Amazingly ‘The Polka King‘ is based on a true story which makes Jan and his antics all the more strangely endearing. Because that’s the thing, Jan seems like a generally nice guy who enjoys making people happy with his music. He didn’t even realise his insurance scheme was illegal to begin with and when he did, he was already in too deep and didn’t know how he could fix it. There probably was an element of greed too as he enjoyed being able to get his clueless but lovely wife (Jenny Slate) anything she might want.
Jan and his story have a bit of the ‘American Dream’ about it. He’s a Polish immigrant who wants to make a better life for himself in America through his music but no matter how hard he works its never enough. He’s doing multiple jobs, has a shop and once played at 400 picnics in a year but until his fans started investing in him, he never really got anywhere.
‘The Polka King’ is funny and one of the nice things about it is that it doesn’t go for the easy or silly jokes, instead the humour comes from these larger than life characters portrayed by some great actors. Jack Black is brilliant here, he’s funny and charming, and even when he’s lying to everyone he still feels like a good guy at heart. Jason Schwartzman plays Jan’s bandmember Mickey Pizzazz and he’s also brilliant.

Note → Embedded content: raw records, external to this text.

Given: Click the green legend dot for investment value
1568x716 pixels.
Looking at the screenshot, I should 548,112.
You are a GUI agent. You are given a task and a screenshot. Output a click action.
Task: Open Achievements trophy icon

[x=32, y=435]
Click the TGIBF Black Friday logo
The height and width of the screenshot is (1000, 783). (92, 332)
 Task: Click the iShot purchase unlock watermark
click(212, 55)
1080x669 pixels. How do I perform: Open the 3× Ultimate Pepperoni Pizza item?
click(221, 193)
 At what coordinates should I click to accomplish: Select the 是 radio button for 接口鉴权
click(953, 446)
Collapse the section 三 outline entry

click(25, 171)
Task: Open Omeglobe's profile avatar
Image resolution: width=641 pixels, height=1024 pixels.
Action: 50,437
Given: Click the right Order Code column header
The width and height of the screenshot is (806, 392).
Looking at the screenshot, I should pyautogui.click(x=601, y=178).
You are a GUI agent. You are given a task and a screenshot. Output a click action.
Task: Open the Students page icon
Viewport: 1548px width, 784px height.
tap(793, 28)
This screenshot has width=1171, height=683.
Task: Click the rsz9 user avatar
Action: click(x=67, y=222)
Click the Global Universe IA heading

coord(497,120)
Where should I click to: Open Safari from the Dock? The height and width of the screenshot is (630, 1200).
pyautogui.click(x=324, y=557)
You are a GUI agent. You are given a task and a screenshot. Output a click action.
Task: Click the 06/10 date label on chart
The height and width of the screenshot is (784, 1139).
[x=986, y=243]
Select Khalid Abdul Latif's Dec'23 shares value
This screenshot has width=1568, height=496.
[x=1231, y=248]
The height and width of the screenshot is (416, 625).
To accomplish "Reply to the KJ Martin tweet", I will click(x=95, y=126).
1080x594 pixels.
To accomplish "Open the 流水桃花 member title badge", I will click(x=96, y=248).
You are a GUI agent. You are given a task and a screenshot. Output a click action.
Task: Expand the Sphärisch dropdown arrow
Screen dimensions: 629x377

Jacki Weaver as Jan’s mother in law is a standout as she’s the only one who thinks that Jan is up to no good but naturally no one believes her.
‘The Polka King’ does tread a fine line as it never sugar-coats Jan’s actions, but they could be treated more seriously at times, especially the amount of money vulnerable people trusted him with and subsequently lost. Jan, and the film itself, love the theatrics but while it all looks great on the surface, it never really looks behind Jan’s joyful appearance to see what’s really going on with him.
The story itself is pretty predictable but the script and performances make it more fun than you’d expect. Oh, and the music is ridiculously catchy, and you will probably be humming a polka tune long after the credits roll.